In this room of the museum, every visitor is bent at the knees. Many of us are squinting. The Met Cloisters is a place of grand gestures—magnificent tapestries, airy stone hallways, carpets of flowers, a view from a hill. But at this particular exhibit, we observers are taking time to see the small. The woman next to me accidentally bumps her nose against the glass case she is crouching to inspect. She giggles from embarrassment, but her eager curiosity isn’t out of place. She, like all of us, just wants a closer look.
Small Wonders: Gothic Boxwood Miniatures, which runs at the Cloisters until May 21, features a collection of early sixteenth-century Netherlandish carvings: all fashioned from boxwood, and all impossibly tiny. There are prayer beads, altarpieces, triptychs, and sarcophagi. One rosary belonged to King Henry VIII and his first wife, Katherine of Aragon. Indeed, all the exhibited pieces were originally intended to aid the royal or wealthy in their devotions. Some are just two inches in diameter. All are simply displayed in low, glass cases in a quiet, brick-floored room of the Cloisters.

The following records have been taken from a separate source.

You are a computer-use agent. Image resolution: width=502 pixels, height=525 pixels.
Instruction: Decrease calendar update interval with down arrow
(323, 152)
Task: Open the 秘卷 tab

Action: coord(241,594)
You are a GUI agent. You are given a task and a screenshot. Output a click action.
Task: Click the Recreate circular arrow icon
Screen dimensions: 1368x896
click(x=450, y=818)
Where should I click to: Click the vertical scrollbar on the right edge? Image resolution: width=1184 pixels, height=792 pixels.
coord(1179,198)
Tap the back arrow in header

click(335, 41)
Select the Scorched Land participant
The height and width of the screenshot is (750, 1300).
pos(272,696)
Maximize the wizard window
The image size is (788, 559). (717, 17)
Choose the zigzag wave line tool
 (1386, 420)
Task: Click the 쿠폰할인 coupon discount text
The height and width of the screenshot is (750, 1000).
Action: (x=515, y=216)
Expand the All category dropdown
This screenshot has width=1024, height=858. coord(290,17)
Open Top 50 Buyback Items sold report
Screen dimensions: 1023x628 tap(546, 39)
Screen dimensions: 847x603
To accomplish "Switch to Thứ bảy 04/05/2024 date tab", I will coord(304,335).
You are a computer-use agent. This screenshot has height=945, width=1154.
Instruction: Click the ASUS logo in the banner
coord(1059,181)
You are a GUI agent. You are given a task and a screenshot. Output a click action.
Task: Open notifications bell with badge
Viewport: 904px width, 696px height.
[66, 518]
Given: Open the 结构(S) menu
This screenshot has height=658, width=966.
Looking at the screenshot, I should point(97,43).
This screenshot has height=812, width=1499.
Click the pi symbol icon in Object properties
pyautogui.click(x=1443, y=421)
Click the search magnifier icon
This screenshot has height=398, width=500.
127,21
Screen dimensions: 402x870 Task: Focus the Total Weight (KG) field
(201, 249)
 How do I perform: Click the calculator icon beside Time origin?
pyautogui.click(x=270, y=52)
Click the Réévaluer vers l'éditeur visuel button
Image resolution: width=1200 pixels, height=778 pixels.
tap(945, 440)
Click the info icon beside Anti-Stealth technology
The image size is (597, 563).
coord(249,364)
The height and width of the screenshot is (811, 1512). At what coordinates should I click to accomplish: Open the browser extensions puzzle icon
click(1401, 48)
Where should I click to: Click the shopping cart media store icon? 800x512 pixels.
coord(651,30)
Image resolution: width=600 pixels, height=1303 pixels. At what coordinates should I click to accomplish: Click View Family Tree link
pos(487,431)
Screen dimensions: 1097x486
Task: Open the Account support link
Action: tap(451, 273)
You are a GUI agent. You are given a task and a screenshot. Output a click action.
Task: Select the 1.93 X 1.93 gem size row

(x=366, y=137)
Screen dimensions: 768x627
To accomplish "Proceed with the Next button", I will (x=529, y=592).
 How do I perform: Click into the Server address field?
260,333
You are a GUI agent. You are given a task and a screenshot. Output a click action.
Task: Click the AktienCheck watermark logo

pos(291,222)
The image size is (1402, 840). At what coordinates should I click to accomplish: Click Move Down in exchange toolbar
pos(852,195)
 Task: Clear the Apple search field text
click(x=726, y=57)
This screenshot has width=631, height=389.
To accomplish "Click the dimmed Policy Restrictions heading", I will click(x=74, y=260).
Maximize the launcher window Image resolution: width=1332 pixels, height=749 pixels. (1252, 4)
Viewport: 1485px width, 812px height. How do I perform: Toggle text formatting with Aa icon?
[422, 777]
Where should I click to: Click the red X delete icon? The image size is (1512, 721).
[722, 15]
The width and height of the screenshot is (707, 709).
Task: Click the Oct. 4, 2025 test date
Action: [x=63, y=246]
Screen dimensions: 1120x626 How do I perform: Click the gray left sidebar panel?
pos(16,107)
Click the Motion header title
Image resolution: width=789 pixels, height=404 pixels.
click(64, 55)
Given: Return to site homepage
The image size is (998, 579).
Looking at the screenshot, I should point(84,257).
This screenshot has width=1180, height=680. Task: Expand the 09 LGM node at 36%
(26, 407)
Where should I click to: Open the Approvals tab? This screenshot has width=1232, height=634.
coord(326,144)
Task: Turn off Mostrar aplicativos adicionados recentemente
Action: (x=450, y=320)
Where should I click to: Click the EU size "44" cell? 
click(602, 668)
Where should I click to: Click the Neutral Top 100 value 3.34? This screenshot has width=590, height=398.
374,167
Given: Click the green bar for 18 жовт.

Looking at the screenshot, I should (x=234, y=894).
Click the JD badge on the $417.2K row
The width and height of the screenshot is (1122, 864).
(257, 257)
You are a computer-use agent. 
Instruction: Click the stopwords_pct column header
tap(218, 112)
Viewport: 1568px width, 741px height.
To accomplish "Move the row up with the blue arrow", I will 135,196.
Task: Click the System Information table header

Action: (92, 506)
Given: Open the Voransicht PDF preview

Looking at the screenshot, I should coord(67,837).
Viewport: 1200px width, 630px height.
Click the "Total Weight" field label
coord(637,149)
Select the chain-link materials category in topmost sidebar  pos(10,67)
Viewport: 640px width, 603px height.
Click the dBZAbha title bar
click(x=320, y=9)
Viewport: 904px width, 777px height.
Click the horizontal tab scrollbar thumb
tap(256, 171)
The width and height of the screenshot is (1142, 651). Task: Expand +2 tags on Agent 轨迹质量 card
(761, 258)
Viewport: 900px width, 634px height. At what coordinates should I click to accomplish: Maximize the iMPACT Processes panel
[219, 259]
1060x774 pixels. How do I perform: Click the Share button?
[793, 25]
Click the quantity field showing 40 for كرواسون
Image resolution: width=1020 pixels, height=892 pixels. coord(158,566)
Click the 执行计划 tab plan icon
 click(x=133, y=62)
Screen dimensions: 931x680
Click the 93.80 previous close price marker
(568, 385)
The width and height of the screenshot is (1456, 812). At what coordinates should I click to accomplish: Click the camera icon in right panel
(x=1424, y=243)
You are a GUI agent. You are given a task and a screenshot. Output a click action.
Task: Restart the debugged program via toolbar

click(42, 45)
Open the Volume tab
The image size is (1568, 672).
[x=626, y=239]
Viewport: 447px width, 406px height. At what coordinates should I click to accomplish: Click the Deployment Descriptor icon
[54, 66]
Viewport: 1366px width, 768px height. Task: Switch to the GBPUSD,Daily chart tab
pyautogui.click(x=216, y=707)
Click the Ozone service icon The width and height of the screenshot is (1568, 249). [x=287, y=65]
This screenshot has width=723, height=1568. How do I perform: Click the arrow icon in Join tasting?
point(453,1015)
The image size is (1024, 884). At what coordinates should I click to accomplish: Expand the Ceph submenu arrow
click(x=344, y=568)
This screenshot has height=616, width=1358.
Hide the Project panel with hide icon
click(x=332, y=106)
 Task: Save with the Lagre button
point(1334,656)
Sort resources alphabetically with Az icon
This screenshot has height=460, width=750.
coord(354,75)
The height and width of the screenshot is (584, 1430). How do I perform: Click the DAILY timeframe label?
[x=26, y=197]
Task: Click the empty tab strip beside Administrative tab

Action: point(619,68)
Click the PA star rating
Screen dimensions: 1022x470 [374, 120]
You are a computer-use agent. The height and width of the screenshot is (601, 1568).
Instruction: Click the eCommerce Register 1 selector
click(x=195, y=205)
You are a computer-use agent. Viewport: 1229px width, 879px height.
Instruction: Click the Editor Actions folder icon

Boxwood is good for carving: smooth, fine-grained, dense, a lovely shade that ranges from butterscotch to chocolate. According to an old book displayed at the front of the exhibit, boxwood soaked in lye was an old beauty treatment, believed to cause blond hair. More to the point, boxwood has Biblical associations. Some say the cross was made of boxwood; some churches wave boxwood clippings on Palm Sunday. The wood is a fitting material for religious artifacts, which is what these small wonders are. They set Biblical scenes: the Annunciation, the Nativity, the Crucifixion, Jonah and the whale, Abraham and Isaac. They show off saints and angels. Little coffins remind us of death; Latin inscriptions remind us of truth.